Going beyond simple text processing, financial auditing requires detecting semantic, structural, and numerical inconsistencies across large-scale disclosures. As financial reports are filed in XBRL, a structured XML format governed by accounting standards, auditing becomes a structured information extraction and reasoning problem involving concept alignment, taxonomy-defined relations, and cross-document consistency. Although large language models (LLMs) show promise on isolated financial tasks, their capability in professional-grade auditing remains unclear. We introduce FinAuditing, a taxonomy-aligned, structure-aware benchmark built from real XBRL filings. It contains 1,102 annotated instances averaging over 33k tokens and defines three tasks: Financial Semantic Matching (FinSM), Financial Relationship Extraction (FinRE), and Financial Mathematical Reasoning (FinMR). Evaluations of 13 state-of-the-art LLMs reveal substantial gaps in concept retrieval, taxonomy-aware relation modeling, and consistent cross-document reasoning. These findings highlight the need for realistic, structure-aware benchmarks. We release the evaluation code at https://github.com/The-FinAI/FinAuditing and the dataset at https://huggingface.co/collections/TheFinAI/finauditing. The task currently serves as the official benchmark of an ongoing public evaluation contest at https://open-finance-lab.github.io/SecureFinAI_Contest_2026/.

Editorial analysis

A structured set of objections, weighed in public.

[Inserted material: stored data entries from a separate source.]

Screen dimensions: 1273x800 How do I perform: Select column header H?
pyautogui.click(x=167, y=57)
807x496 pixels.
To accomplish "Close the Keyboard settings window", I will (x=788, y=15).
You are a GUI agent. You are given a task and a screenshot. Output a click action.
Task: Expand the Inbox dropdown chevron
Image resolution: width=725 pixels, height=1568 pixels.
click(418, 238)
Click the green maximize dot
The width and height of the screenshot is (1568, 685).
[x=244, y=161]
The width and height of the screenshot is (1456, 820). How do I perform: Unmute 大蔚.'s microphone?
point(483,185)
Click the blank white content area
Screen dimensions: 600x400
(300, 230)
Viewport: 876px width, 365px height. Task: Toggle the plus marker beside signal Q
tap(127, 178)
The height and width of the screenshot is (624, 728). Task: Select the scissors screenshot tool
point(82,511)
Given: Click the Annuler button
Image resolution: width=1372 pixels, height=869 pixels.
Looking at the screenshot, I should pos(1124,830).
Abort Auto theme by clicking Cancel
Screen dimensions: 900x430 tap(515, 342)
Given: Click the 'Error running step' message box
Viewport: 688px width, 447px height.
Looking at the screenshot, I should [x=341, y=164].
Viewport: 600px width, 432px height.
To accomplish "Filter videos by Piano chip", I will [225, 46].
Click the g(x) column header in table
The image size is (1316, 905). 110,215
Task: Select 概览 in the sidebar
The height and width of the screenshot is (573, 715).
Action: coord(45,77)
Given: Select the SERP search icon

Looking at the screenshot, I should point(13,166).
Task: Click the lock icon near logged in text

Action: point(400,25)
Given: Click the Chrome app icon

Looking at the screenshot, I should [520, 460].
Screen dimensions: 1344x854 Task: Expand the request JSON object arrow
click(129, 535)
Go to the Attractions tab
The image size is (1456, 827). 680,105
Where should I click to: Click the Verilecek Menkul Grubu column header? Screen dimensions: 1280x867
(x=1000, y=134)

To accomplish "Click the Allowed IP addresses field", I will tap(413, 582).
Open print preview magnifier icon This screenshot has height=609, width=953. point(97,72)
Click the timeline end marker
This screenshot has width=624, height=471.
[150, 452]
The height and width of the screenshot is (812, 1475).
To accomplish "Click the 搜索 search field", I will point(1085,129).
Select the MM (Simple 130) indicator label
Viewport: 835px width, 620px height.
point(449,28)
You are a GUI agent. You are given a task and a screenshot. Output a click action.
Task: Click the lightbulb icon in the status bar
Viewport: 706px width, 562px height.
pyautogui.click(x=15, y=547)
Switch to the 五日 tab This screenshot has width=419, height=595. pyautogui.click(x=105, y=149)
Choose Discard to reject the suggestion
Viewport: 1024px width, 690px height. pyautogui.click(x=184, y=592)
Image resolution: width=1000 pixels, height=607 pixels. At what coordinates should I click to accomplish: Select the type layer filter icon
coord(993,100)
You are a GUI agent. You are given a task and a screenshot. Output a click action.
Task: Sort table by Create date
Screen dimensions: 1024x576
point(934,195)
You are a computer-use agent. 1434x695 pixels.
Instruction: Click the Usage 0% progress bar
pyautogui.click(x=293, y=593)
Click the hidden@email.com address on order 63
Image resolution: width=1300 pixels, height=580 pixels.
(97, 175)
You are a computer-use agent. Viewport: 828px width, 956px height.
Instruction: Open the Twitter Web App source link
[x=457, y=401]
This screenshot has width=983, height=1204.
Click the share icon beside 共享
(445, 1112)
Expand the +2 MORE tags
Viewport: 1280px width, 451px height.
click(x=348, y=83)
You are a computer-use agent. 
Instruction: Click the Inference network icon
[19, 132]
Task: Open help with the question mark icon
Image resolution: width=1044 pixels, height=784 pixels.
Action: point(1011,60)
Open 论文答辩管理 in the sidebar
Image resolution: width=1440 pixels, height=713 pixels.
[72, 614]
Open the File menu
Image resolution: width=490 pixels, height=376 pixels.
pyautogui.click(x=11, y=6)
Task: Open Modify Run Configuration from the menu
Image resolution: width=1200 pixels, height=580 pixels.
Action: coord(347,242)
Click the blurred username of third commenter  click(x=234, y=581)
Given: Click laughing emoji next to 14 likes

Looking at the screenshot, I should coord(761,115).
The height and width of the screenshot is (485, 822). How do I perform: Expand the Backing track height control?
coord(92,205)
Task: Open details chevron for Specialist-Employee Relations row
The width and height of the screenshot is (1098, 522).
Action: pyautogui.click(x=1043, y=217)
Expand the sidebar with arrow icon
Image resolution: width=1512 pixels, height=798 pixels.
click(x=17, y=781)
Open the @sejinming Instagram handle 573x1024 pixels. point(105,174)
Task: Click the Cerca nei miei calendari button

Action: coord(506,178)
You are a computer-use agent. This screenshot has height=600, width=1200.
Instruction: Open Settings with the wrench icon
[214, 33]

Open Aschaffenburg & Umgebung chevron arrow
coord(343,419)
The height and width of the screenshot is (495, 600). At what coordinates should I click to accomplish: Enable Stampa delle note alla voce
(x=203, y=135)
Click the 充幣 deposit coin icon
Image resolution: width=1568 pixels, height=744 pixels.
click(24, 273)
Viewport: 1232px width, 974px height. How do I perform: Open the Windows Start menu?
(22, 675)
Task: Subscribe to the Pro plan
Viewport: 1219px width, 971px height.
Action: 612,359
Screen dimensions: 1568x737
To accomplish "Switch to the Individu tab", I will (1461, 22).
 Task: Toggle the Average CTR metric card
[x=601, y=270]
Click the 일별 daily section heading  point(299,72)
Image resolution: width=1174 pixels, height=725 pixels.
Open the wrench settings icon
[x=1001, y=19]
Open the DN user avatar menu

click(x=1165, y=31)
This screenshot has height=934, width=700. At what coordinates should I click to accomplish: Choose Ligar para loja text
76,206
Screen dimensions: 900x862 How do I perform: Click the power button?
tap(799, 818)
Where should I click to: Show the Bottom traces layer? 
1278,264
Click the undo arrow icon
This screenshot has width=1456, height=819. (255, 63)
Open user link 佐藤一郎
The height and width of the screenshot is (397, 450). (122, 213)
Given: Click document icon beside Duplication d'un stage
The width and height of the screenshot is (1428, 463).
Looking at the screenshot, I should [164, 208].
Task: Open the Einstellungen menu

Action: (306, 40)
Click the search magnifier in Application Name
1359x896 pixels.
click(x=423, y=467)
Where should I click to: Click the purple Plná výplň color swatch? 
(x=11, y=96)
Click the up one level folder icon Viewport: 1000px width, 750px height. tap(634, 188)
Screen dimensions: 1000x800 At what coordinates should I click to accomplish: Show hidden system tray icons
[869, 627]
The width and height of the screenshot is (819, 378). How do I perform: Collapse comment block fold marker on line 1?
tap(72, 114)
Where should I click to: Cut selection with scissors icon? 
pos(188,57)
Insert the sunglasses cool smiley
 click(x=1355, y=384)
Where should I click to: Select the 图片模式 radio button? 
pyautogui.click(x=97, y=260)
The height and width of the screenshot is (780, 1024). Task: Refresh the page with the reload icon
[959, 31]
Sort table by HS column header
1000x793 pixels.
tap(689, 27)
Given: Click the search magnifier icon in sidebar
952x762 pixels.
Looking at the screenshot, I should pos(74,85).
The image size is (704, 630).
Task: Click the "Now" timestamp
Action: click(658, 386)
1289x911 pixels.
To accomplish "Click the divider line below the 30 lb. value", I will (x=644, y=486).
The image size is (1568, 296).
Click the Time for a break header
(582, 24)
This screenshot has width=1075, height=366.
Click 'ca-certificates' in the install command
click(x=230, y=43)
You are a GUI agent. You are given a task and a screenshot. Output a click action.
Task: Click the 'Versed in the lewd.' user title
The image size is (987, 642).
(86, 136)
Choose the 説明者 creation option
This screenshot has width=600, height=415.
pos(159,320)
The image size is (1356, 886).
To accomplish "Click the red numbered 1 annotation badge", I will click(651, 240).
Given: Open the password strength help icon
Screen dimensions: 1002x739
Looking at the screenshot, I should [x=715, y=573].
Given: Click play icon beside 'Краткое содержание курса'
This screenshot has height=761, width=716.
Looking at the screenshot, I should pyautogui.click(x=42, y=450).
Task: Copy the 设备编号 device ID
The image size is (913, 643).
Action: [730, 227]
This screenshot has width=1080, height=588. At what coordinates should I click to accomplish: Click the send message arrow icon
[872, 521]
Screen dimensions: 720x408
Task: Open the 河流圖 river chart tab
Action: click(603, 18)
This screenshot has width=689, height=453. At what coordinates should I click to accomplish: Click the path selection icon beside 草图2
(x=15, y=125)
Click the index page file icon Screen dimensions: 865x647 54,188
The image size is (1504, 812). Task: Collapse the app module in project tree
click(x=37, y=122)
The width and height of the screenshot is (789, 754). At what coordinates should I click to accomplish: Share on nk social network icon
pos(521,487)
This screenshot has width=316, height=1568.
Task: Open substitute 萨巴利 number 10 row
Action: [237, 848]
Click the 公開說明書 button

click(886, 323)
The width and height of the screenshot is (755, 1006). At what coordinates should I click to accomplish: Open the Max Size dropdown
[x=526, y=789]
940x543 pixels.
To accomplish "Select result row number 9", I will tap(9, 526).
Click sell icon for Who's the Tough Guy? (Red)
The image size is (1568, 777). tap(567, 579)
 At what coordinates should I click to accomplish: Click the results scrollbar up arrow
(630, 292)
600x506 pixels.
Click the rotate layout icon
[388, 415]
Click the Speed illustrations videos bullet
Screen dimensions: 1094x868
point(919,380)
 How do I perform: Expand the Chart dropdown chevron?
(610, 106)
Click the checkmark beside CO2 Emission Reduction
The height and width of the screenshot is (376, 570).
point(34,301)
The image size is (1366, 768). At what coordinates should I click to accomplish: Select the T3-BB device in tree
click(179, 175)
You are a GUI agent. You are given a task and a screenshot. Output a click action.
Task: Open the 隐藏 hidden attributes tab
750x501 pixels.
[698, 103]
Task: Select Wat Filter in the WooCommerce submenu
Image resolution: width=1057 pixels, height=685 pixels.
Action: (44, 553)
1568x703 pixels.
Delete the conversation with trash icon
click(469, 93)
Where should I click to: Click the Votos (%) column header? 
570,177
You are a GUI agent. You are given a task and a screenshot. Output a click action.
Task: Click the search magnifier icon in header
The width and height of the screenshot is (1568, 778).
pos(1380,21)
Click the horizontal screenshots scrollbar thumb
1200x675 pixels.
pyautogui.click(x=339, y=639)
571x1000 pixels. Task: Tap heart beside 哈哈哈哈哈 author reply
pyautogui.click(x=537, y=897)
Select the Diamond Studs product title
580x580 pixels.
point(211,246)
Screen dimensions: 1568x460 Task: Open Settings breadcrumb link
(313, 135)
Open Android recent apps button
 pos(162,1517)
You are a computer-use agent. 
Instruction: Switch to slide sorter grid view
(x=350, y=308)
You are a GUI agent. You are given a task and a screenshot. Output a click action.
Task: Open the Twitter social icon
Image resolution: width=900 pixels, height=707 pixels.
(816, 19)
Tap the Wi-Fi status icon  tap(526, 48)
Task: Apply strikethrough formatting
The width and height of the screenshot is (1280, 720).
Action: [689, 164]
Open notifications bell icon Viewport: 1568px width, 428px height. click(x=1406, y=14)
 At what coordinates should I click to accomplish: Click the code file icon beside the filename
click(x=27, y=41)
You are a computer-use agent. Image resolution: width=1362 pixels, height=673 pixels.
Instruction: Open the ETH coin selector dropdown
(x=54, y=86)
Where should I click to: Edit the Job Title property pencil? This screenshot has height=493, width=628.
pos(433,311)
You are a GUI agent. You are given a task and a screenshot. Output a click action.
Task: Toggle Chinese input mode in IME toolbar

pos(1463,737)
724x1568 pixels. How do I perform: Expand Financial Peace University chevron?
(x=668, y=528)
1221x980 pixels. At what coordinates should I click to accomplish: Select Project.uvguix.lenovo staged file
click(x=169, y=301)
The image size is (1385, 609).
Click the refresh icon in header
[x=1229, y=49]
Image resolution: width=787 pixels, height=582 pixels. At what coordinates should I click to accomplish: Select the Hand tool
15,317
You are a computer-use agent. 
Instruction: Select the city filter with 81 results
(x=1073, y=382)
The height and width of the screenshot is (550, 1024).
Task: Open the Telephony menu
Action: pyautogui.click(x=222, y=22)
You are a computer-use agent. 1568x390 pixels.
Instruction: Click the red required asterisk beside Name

Desk editor's note, referee report, simulated authors' rebuttal, and a circularity audit. Tearing a paper down is the easy half of reading it; the pith above is the substance, this is the friction.

Referee Report

1 major / 2 minor

Summary. The paper introduces FinAuditing, a taxonomy-aligned, structure-aware benchmark built from real XBRL filings for evaluating LLMs on financial auditing. It contains 1,102 annotated multi-document instances (averaging over 33k tokens) and defines three tasks—Financial Semantic Matching (FinSM), Financial Relationship Extraction (FinRE), and Financial Mathematical Reasoning (FinMR). Evaluations of 13 state-of-the-art LLMs are reported to reveal substantial gaps in concept retrieval, taxonomy-aware relation modeling, and consistent cross-document reasoning, with the dataset and code released publicly and the benchmark adopted for an ongoing contest.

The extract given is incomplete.